Durch diesen Bruch wird laut Keller die Befriedigung der Grundbedürfnisse des Menschen angegriffen: jenes nach sozialer Einbindung, nach Kompetenz und Autonomie sowie das Bedürfnis nach Selbstbestätigung. „Die besondere Herausforderung für die Menschen besteht darin, dass es zu einem gleichzeitigen Mangel in der Befriedigung der drei Grundbedürfnisse kommt.“Eine Kompensation des einen Verlustes durch verstärktes Bedienen eines anderen Bedürfnisses könne daher kaum stattfinden. Das frustriert. Und hat Folgen. „Die Menschen fühlen sich schlecht“, sagt Keller. Darin sieht er ein großes Gefahrenpotenzial: „Menschen zeigen eine gesteigerte Aggressionstendenz, wenn sie sich schlecht fühlen“, ganz egal, durch welchen gravierenden Mangel ausgelöst. Ein Grundsatz aus der Aggressionsforschung laute daher: „We’re nasty when we feel bad.” – „Wir sind böse, wenn wir uns schlecht fühlen.“Droht also die Stimmung im Land zu kippen?
„Wir haben es momentan mit tatsächlich sehr scharfen Bedingungen zu tun“, sagt der Sozialpsychologe. „Weshalb ich prognostiziere, dass die Stimmung spätestens dann kippen wird, wenn die Temperaturen ansteigen und es auch noch die Hitze auszuhalten gilt.“Dabei sei zu befürchten, dass es zu einer lawinenartigen Entwicklung kommt, angefangen von einigen Verstößen bis hin zu einem raschen und kompletten Zusammenbruch der Ausgangsbeschränkungen.

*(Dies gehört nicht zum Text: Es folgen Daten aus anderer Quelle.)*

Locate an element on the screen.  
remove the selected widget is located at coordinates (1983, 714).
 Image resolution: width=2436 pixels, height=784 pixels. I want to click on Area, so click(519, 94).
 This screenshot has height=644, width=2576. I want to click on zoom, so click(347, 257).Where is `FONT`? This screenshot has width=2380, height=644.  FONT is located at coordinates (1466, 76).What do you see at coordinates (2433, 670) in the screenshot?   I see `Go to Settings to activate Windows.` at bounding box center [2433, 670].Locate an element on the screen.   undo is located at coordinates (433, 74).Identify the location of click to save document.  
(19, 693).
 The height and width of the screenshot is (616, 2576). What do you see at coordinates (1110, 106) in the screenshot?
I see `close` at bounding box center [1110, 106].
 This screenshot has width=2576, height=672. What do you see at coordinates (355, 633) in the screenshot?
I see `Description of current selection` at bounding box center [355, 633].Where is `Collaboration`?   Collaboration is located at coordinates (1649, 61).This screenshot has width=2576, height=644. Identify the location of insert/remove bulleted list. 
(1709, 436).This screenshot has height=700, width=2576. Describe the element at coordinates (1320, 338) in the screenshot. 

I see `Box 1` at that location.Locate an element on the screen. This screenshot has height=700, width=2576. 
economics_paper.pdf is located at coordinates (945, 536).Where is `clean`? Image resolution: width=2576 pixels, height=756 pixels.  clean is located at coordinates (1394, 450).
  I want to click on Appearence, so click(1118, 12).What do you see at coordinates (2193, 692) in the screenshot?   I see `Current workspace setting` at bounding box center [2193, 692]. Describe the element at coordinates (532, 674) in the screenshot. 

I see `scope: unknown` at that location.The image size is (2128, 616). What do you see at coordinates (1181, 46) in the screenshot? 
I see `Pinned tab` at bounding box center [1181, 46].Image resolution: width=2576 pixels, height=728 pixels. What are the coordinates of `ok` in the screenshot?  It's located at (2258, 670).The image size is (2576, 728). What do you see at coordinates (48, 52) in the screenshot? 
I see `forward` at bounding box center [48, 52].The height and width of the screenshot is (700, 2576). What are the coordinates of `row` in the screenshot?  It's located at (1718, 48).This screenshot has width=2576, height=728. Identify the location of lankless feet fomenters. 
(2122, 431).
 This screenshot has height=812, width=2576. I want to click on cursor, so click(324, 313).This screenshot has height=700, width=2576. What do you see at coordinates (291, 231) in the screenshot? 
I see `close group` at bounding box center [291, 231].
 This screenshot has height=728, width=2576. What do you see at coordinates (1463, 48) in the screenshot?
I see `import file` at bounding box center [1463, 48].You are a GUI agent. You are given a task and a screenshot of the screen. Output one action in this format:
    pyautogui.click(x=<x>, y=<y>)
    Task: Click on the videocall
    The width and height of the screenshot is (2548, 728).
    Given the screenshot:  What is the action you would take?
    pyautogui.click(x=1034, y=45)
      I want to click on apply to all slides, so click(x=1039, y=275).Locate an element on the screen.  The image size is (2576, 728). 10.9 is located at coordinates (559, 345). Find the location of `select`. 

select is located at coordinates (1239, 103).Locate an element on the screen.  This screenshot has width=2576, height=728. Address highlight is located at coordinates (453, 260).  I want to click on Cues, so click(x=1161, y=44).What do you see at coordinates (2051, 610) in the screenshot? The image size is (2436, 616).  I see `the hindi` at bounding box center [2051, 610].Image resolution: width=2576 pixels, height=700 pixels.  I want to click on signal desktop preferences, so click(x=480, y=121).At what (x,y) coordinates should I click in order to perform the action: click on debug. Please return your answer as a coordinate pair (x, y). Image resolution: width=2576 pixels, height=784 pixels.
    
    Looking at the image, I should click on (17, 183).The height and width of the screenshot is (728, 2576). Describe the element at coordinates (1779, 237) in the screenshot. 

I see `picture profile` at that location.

Wo jetzt noch Leere und Stille herrscht, wäre es wieder voll und laut. „Um dies zu verhindern, müssten dann massive Gegenmaßnahmen umgesetzt werden, von denen wir uns nicht wünschen können, dass sie jemals in Aktion treten.“
Davon kann momentan noch keine Rede sein, Befürchtungen hat aber auch Polizeipräsident Uwe Stürmer, zuständig für die Landkreise Ravensburg, Biberach und Sigmaringen. „Mit Sorge schaue ich auf den Wetterbericht zum Wochenende.“Hitze ist noch lange nicht in Sicht, die Temperaturen sollen zunächst aber deutlich ansteigen. „Viele wollen auf die Straße, die Menschen zieht es nach draußen“, sagt Stürmer, der mahnt: „Wir wissen, dass die Lage ernst ist.“Wer sich nicht an die Beschränkungen halte, handele unsolidarisch und asozial, auf Kosten der Gesundheit vieler Menschen. Daher, so der Polizeipräsident, gelte das Gebot der Stunde: „Abstand, Abstand, Abstand.“Egal bei welchem Wetter.